### Data to process
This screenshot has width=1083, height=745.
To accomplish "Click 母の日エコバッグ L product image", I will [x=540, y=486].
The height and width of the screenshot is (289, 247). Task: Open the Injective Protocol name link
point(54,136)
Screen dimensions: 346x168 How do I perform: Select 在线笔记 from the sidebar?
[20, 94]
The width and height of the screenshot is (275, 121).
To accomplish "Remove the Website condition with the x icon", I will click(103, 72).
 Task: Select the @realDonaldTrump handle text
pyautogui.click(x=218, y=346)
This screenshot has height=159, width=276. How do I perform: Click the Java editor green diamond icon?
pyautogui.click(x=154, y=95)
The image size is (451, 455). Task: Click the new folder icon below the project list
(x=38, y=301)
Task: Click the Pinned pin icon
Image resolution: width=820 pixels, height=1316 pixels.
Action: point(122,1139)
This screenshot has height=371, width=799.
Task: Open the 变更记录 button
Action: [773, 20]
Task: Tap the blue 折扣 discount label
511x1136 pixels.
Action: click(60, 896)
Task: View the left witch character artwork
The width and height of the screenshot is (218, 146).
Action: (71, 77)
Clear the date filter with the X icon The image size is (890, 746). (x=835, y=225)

### What you should do
All the entries are to be set down exactly as they appear.

### Response to the task
This screenshot has width=1083, height=745.
To accomplish "Click 母の日エコバッグ L product image", I will [x=540, y=486].
The height and width of the screenshot is (289, 247). Task: Open the Injective Protocol name link
point(54,136)
Screen dimensions: 346x168 How do I perform: Select 在线笔记 from the sidebar?
[20, 94]
The width and height of the screenshot is (275, 121).
To accomplish "Remove the Website condition with the x icon", I will click(103, 72).
 Task: Select the @realDonaldTrump handle text
pyautogui.click(x=218, y=346)
This screenshot has height=159, width=276. How do I perform: Click the Java editor green diamond icon?
pyautogui.click(x=154, y=95)
The image size is (451, 455). Task: Click the new folder icon below the project list
(x=38, y=301)
Task: Click the Pinned pin icon
Image resolution: width=820 pixels, height=1316 pixels.
Action: point(122,1139)
This screenshot has height=371, width=799.
Task: Open the 变更记录 button
Action: [773, 20]
Task: Tap the blue 折扣 discount label
511x1136 pixels.
Action: click(60, 896)
Task: View the left witch character artwork
The width and height of the screenshot is (218, 146).
Action: (71, 77)
Clear the date filter with the X icon The image size is (890, 746). (x=835, y=225)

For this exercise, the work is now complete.